Autism Spectrum Disorder, or simply Autism, is a developmental disorder of the brain which affects the person’s social skills, particularly their ability to communicate. It is called a spectrum because symptoms vary greatly in terms of severity and types. Asperger’s syndrome, childhood disintegrative syndrome, and some other disorders are now classified within this spectrum. While incurable, early detection and effective treatment can have a huge impact on an autistic child’s life.
Exact mechanism behind autism is unknown. It is believed to be a combination of genetic, developmental, and environmental factors.
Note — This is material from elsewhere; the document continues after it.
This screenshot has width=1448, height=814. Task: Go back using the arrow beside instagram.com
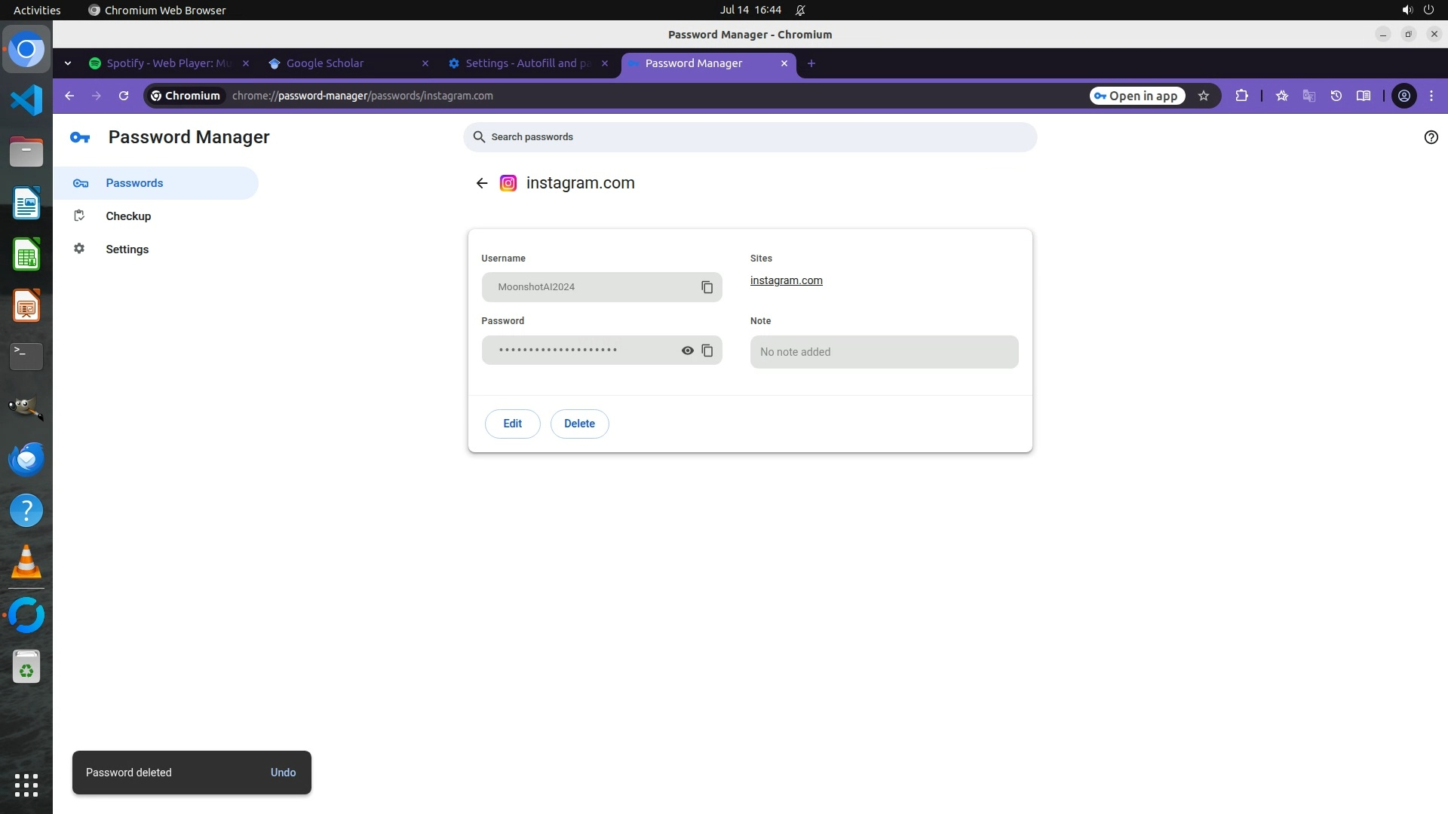tap(482, 183)
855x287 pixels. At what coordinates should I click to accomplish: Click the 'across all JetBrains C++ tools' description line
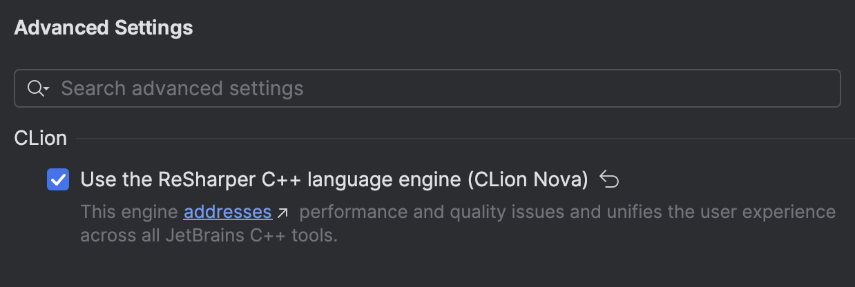click(209, 236)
Certain risk factors that are associated with autism are:
- Male gender
- Extremely pre-term birth
- Family history
- Other disorders (Rett syndrome, Fragile X syndrome, Tuberous sclerosis)
Some common signs in autistic children are the following:
- Fails to respond to own name
- Resists co-playing, prefers solitary company
- Poor eye contact and facial expressions
- Difficulty speaking and poor conversational skills
- Inability to express emotions and feelings
- Repetitive or stereotyped movements
- Fixation on objects or ideas
- Odd movement patterns and co-ordination problems
- Sensitive to light, sound, or touch
If your child’s doctor notices any developmental delay in regular check-ups, they may refer the case to a specialist in autism spectrum disorders to diagnose conclusively. Diagnosis is mainly made on the basis of the clinician’s observation, some mental and developmental assessment test, and DSM-5 (Diagnostic and Statistical Manual for Mental Disorder) defined criteria.
Main goal of this disease revolves around reducing the autistic symptoms and signs and incorporating the child into the world with as much improvement in social and communication skills as possible. A number of types of psychotherapies and behavioral exercises can be utilized by a specialist.